Text block =>
######

- CD1 cover

Single by Pulp

from the album Different Class
- A-side: "Sorted for E's & Wizz"
- Released: 25 September 1995
- Genre: Britpop
- Length: 3:46
- Label: Island
- Songwriters: Jarvis Branson Cocker, Mark Andrew Webber, Russell Senior, Candida Doyle, Stephen Patrick Mackey, Nick Banks
- Producer: Chris Thomas

Pulp singles chronology
| "Common People" (1995) | "Mis-Shapes" / "Sorted for E's & Wizz" (1995) | "Disco 2000" (1995) |

= Mis-Shapes =

1995 single by Pulp

"Mis-Shapes" is a song written and released by English alternative rock band Pulp from their fifth album, Different Class (1995). Lyrically inspired by Cocker's experiences socializing in Sheffield as an outcast, the song features lyrics that call for misfits to unite and take over. This lyrical theme would make Cocker uncomfortable with Pulp's growing popularity with "townies" after the song's release.

"Mis-Shapes" was released as a double-A sided single with "Sorted for E's & Wizz", the second single from Different Class after "Common People." Like its predecessor, the single reached number two in the UK charts and has since seen critical acclaim.

==Background==
"Mis-Shapes" was written as an ode to the outcasts that Pulp as a band identified with. Drummer Nick Banks summed up the song's message, stating, "What an opener, a call to arms, a rallying cry, now is the time to storm the barricades. If you've ever been bullied, called a weirdo, hit, spat at for being, looking, or feeling different... this is your tune!" At a 1995 concert, frontman Jarvis Cocker introduced the song as a call to take on the "blokes with 'taches in short-sleeved white shirts telling you that you're the weirdo."

######

Material provided =>
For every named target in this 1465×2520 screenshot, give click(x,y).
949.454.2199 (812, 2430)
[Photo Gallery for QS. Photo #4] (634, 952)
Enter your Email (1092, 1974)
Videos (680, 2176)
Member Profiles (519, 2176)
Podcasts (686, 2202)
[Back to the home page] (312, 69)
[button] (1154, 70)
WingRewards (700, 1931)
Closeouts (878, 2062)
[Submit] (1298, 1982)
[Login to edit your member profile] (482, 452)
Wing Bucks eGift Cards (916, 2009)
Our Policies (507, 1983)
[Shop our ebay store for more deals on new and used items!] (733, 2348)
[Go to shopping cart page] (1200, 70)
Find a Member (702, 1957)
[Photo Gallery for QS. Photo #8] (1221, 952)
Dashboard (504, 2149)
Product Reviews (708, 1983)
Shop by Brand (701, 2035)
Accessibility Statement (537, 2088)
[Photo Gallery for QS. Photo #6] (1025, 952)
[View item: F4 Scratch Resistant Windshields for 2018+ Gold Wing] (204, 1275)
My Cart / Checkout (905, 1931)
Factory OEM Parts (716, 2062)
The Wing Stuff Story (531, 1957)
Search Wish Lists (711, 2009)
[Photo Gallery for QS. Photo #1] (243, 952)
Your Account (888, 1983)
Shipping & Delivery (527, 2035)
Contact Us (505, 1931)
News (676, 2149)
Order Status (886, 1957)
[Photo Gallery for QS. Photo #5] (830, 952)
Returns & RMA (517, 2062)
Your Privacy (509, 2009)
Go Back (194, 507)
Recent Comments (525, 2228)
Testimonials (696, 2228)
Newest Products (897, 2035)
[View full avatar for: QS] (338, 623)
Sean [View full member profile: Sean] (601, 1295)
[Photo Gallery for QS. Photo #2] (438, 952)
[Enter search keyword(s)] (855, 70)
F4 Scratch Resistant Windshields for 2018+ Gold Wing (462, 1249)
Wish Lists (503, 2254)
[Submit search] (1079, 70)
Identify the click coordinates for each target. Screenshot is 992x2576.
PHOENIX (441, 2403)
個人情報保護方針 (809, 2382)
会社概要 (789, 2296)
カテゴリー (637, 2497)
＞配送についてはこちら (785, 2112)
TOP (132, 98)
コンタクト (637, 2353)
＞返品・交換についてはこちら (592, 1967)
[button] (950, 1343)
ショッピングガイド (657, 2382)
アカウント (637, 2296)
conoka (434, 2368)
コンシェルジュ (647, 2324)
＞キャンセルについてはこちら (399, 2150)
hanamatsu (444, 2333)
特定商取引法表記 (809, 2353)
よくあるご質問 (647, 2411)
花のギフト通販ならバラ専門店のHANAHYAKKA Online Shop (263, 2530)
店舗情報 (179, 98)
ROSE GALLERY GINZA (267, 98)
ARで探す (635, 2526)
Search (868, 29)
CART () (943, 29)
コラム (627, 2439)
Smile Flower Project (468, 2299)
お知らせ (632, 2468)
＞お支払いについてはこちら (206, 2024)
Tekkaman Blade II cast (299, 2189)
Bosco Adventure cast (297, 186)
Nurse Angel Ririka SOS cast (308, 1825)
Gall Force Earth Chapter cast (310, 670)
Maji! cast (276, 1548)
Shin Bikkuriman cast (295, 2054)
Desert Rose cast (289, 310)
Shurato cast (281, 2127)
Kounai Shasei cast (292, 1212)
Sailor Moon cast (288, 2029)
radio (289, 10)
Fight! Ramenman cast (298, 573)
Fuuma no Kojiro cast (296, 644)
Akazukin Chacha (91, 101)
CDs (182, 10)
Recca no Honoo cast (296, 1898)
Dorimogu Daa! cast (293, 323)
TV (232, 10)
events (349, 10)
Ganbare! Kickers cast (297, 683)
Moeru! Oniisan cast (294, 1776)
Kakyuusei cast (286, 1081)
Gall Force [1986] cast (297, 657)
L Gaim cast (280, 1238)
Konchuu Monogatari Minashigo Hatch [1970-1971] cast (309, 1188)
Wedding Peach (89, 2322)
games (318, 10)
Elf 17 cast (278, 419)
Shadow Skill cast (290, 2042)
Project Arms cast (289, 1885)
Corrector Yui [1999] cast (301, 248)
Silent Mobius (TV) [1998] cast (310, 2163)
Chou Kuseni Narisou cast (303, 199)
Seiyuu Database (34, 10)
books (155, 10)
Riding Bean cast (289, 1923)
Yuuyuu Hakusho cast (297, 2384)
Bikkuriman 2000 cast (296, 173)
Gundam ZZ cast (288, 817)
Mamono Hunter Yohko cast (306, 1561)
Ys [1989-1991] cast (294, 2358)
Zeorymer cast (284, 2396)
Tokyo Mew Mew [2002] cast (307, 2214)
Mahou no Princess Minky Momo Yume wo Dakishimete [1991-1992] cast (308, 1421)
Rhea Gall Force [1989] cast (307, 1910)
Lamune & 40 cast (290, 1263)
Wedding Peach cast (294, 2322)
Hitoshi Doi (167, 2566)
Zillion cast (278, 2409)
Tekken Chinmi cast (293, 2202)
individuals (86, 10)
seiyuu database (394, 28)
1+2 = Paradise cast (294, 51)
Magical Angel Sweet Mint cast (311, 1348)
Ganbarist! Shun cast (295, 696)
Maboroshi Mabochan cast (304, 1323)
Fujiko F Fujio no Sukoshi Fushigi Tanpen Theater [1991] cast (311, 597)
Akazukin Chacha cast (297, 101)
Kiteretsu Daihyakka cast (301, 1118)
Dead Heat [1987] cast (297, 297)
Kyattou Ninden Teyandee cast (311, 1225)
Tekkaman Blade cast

######

Request 1 =>
Please write out the passage of the Mis-Shapes article above from "Pulp singles chronology" up to and including "the song's release.".
Request 2 =>
Translate this sentence from the Mis-Shapes article into Spanish: "Like its predecessor, the single reached number two in the UK charts and has since seen critical acclaim."

Complete answer 1 =>
Pulp singles chronology
| "Common People" (1995) | "Mis-Shapes" / "Sorted for E's & Wizz" (1995) | "Disco 2000" (1995) |

= Mis-Shapes =

1995 single by Pulp

"Mis-Shapes" is a song written and released by English alternative rock band Pulp from their fifth album, Different Class (1995). Lyrically inspired by Cocker's experiences socializing in Sheffield as an outcast, the song features lyrics that call for misfits to unite and take over. This lyrical theme would make Cocker uncomfortable with Pulp's growing popularity with "townies" after the song's release.

Complete answer 2 =>
Al igual que su predecesor, el sencillo alcanzó el número dos en las listas del Reino Unido y desde entonces ha recibido elogios de la crítica.